Tiwai point owners say closure and job losses likely under ETS

The owners of Southland's Tiwai Point aluminium smelter near Bluff are threatening possible closure with hundreds of job losses if the Government presses ahead with its emissions trading scheme (ETS).

As heavy carbon emitters use their weight to try to force change to the legislation bringing in the ETS, other businesspeople agree the Government needs to introduce an ETS.

A new survey found that 60 percent of businesspeople believed there should be an emissions trading scheme and 71 percent felt that large emitters should pay.

Yesterday, Parliament's finance and select committee heard from Rio Tinto Alcan, which owns the Tiwai Point smelter.

Rio Tinto said the proposed ETS was likely to make its operation unviable and could force the closure of its smelter.

The move would be a blow to the Southland economy as it directly employed more than 900 staff and contractors, while sustaining 2600 jobs and 20 percent of the region's economy, it said.

The multinational flew in its regional president Xiaoling Liu to warn the select committee considering the climate change legislation that it could close the operation down.

"Rio Tinto, as an international business, will continue to support the New Zealand operation for as long as it is a cost competitive location," Ms Xiaoling said.

"Frankly, you need to be aware it may not remain the case if this bill is passed in its current form."

The general manager of the New Zealand operation Paul Hemburrow said changes it wanted to the bill were "crucial for the nearly 1000 people that we employ remaining in Southland and New Zealand".

"If the smelter were to close, we would seek to redeploy the most skilled of those people across our global network, but their skills would be lost to New Zealand."

The smelter's owners said aluminium prices were set in an international market and they could not raise them to cover costs.

Unless international aluminium smelters faced the same cost, the New Zealand operation would become uncompetitive.

"The bill, as currently drafted, would most likely put us on a path to closure," Mr Hemburrow said.

The Government has proposed giving industries and exporters like Rio Tinto free carbon credits to offset the pain of the ETS.

These will be phased out over time and last week the endpoint was extended by five years to 2030.
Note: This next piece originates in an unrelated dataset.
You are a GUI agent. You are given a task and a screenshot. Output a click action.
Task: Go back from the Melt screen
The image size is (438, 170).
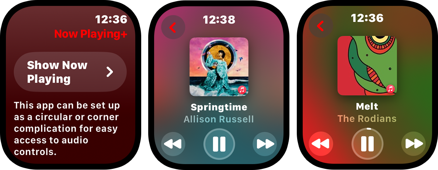pyautogui.click(x=321, y=26)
One of the changes Rio Tinto wanted was for the free allocation of credits not to be phased out until similar costs were in place in other countries.

Climate Change Minister David Parker said the Government had already moved to address concerns over the ETS legislation with the delay to the phase out of the free carbon credits.

It was also proposing two five-yearly reviews of the planned allocation phase-out before then.

Rio Tinto and other major emitters wanted to minimise their emissions costs and let the taxpayer pay for it all, Mr Parker said.

The Tiwai Point smelter uses 15 percent of New Zealand's power supply and recently renegotiated a long-term contract with Meridian Energy.

The select committee yesterday was also presented with a survey, commissioned by the New Zealand Business Council for Sustainable Development, that said six out of 10 business people agreed with the Government's policy to introduce an emissions trading scheme.

Respondents agreed businesses needed emissions credits until their overseas competitors also faced a price of carbon.

However, only two percent backed the Government's new assistance policy, announced last week, which extended the phase-out of emission credits assistance from 2025 to 2030.

The survey involved 2404 respondents and 639 business decision makers.

The survey found 77 percent of decision makers thought climate change had to be dealt with now or urgently, the same as all New Zealanders surveyed.

Sixty percent believed there should be an emissions trading scheme (compared to 58 percent of the general population) and 71 percent that large emitters should pay (compared to 70 percent generally).

Sixty-nine percent of business respondents said emitters should be given credits until overseas competitors were also penalised for carbon.

One in five said no assistance should be given to large emitters.